Sylvianne AGACINSKI rappelle l’évolution de la notion de la dualité féminin- masculin dans l’histoire, où domine l’exploitation de la femme par l’homme.
Dans La mythologie platonicienne le mâle est l’homme générique ayant des vertus positives, force, richesse, courage, volonté, la femme n’étant qu’une forme dérivée, secondaire et déficiente.

Dans le droit romain l’époux a des droits exclusifs sur tout enfant porté par son épouse et c’est pour cela que fut créé le concept juridique de « venter » ventre, désignant la matrice et son contenu, dépendant légalement du père et indépendant de la volonté maternelle.
Je trouve que cela fait incroyablement écho au contrat signé par les mères porteuses. Le « venter » n’étant plus propriété du mari mais du payeur, pour la durée de la gestation. L’exploitation change de forme mais elle continue et toujours pour la même raison, l’appropriation des fonctions reproductives et de la filiation.

La notion de genre qui tend à nier la différence sexuelle, à la rabaisser parce étant biologique, animale, est un piège pour les femmes car elle brouille la compréhension des véritables enjeux, l’appropriation de la gestation par les dominants ou par le fric plus trivialement.

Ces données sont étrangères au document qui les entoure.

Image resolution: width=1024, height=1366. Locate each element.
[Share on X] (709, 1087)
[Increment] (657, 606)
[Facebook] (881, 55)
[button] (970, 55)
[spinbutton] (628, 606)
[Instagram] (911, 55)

« Aujourd’hui, les femmes sont ingrates avec leur puissance propre, parce qu’elle leur a longtemps été confisquée. Mais elle peut l’être encore, et elle le sera d’autant plus que l’on réussira à convaincre les femmes qu’elles sont des hommes comme les autres .Car elles seront à nouveau prêtes à se détacher de leur corps pour en faire un bien disponible, monnayable, étranger à leur vie, à leurs désirs et à leurs plaisirs. »


J’ai essayé de mettre en relief les éléments les plus signifiants de ce livre qui m’a beaucoup éclairée, et permis d’organiser des intuitions disparates et contradictoires.
Le langage de Sylvianne AGACINSKI est clair et compréhensible. Du fait de sa spécialité elle fait souvent allusion à des philosophes et des personnalité que je connais mal, mais cela ne gêne en rien la compréhension.
La lecture de ce livre est nécessaire, indispensable, pour essayer de comprendre les divers mouvements qui agitent notre société.